In deze zaak hebben eisers, wonende te [woonplaats], het College van Burgemeester en Wethouders van de gemeente Hellendoorn gedagvaard. Zij stelden dat zij door verjaring eigenaar zijn geworden van een perceel snippergroen dat oorspronkelijk in eigendom was bij de gemeente. De eisers vorderden een verklaring voor recht dat zij eigenaar zijn geworden van dit perceel, met veroordeling van het College in de proceskosten.
Het College verweerde zich door te stellen dat het een bestuursorgaan is en geen civiele procespartij kan zijn. Volgens de Algemene wet bestuursrecht heeft een bestuursorgaan geen civielrechtelijke rechtsbevoegdheid en kan het dus niet gedagvaard worden. Het College verzocht de rechtbank om de eisers niet-ontvankelijk te verklaren en hen te veroordelen in de kosten van de procedure.
De rechtbank oordeelde dat, hoewel in de literatuur soms wordt gepleit voor civiele procedures tegen bestuursorganen, de Hoge Raad al geruime tijd heeft geoordeeld dat dit niet mogelijk is. De rechtbank concludeerde dat de eisers niet-ontvankelijk verklaard moesten worden, omdat zij niet de juiste procespartij hadden gedagvaard. De rechtbank veroordeelde de eisers in de kosten van de procedure, die aan de zijde van het College werden begroot op een totaal van € 1.300,00, inclusief nasalaris en wettelijke rente.

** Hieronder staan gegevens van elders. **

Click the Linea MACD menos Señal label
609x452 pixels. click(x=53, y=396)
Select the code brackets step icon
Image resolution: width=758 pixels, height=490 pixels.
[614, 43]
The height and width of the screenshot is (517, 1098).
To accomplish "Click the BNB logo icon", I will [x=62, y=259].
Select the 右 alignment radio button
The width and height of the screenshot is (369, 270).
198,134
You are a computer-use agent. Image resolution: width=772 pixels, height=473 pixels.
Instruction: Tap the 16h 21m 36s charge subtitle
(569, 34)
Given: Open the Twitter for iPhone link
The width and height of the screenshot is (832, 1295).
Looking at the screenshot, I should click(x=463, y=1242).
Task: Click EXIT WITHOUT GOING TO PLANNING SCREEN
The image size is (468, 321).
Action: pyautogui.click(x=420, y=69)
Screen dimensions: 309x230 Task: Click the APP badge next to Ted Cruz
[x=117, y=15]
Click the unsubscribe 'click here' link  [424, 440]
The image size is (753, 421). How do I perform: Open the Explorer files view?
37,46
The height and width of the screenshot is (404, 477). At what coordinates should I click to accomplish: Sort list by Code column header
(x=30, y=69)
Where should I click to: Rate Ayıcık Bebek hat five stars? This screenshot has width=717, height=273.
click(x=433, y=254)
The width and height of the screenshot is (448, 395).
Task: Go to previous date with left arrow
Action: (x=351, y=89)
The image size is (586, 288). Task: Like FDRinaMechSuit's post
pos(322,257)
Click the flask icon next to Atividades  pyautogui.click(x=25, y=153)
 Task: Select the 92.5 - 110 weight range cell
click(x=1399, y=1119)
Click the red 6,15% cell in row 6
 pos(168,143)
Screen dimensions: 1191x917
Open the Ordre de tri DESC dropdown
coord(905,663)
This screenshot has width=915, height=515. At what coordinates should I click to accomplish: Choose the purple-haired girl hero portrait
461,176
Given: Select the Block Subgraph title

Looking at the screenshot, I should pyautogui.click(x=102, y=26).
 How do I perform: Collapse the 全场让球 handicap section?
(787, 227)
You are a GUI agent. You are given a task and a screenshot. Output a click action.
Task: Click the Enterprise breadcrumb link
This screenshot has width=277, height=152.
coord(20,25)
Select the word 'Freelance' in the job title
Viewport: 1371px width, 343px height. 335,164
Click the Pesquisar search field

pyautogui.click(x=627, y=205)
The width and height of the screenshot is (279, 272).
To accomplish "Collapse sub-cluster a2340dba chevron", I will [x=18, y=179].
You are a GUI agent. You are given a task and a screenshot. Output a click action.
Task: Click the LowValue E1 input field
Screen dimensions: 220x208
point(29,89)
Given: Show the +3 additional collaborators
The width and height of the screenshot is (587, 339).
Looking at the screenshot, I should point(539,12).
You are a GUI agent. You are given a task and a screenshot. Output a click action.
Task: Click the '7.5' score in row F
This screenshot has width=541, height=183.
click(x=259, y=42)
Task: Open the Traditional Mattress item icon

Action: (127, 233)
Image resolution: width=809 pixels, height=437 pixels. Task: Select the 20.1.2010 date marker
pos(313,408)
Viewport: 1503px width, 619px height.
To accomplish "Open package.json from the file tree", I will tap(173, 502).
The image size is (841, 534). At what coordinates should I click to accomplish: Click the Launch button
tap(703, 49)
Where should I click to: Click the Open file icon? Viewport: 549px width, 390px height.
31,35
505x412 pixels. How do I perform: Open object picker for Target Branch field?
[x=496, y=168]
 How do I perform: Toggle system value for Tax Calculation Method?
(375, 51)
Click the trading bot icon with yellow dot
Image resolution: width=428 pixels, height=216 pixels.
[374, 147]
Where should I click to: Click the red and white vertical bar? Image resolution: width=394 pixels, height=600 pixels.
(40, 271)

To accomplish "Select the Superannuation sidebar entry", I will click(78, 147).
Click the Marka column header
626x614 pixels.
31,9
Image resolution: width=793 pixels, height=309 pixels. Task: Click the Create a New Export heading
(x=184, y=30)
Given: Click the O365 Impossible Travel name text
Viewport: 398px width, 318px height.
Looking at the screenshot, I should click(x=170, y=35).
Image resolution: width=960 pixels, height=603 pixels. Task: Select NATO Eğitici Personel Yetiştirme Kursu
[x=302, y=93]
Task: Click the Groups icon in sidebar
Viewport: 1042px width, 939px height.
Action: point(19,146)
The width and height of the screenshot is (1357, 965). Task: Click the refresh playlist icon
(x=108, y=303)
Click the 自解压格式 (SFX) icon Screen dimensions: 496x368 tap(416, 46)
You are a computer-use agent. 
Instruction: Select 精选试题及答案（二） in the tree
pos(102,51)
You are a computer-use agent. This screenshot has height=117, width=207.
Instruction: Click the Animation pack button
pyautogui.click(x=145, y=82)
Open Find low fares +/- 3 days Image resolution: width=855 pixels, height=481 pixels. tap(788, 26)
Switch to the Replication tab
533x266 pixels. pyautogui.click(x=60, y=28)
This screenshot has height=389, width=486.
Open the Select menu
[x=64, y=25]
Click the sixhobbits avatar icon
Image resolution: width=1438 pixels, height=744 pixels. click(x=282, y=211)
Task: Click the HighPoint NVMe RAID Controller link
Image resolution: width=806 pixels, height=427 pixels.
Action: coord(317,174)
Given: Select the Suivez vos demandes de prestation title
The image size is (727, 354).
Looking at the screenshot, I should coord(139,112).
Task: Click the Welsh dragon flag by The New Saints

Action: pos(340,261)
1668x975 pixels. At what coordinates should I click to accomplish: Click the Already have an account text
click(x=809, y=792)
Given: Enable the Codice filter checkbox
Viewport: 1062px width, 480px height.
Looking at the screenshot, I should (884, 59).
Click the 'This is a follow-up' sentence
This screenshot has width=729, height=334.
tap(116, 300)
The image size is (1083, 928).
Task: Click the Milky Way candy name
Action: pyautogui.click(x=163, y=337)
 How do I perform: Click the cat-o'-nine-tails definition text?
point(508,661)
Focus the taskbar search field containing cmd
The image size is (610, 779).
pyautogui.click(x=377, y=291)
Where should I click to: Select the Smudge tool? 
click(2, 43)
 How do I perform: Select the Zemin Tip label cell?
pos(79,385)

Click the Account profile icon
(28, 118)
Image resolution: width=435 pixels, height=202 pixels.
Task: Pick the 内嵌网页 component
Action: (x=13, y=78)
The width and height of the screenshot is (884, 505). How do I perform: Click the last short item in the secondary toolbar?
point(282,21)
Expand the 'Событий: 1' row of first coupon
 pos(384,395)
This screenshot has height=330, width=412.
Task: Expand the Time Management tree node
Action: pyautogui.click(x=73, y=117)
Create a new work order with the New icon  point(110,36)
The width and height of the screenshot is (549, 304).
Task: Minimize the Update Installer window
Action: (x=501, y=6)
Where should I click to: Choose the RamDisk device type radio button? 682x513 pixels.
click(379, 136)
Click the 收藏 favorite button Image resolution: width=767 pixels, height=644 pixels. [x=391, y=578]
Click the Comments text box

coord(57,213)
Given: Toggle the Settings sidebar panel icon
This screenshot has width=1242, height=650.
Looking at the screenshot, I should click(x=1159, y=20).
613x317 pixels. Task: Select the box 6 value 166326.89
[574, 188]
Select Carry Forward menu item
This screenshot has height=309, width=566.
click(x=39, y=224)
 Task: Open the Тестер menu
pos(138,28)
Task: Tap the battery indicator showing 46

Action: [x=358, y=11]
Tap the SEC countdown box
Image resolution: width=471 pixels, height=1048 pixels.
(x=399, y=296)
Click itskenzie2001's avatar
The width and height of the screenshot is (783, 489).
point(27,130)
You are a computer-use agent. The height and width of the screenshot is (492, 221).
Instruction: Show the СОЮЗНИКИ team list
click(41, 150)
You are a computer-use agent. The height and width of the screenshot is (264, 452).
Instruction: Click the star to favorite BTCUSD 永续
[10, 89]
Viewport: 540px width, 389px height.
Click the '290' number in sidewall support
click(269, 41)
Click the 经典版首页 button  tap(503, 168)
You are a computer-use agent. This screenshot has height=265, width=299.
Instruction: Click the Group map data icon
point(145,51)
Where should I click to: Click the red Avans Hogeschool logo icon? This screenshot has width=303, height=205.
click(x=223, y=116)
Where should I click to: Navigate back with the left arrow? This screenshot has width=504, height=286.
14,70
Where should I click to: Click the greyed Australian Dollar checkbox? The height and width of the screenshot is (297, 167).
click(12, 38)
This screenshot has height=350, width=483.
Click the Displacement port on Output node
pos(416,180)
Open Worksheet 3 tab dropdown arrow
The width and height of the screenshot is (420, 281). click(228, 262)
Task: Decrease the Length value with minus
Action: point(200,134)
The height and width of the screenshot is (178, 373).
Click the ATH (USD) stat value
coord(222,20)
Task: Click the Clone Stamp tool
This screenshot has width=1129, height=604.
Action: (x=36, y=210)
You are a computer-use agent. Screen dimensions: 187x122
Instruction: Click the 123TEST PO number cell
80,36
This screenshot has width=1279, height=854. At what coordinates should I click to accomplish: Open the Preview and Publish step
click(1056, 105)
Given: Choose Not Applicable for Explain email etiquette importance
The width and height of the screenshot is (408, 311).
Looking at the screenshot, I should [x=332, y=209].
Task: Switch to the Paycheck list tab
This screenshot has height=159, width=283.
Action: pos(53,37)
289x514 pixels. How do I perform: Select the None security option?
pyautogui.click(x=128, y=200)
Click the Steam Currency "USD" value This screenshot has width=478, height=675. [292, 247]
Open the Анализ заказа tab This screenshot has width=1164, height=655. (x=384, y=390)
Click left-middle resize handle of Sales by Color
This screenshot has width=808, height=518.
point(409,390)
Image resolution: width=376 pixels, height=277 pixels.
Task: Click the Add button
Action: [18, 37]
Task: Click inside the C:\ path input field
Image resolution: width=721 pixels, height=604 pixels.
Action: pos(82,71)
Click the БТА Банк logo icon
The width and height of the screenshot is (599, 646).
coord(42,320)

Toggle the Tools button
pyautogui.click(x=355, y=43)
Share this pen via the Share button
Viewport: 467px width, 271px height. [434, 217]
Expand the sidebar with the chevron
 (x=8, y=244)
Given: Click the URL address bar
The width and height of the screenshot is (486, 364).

Het vonnis werd uitgesproken op 5 juli 2017 door mr. H. Bottenberg - van Ommeren, en is uitvoerbaar bij voorraad. Dit vonnis bevestigt de juridische positie dat civiele procedures tegen bestuursorganen niet zijn toegestaan, en benadrukt het belang van het correct aanwijzen van procespartijen in civiele zaken.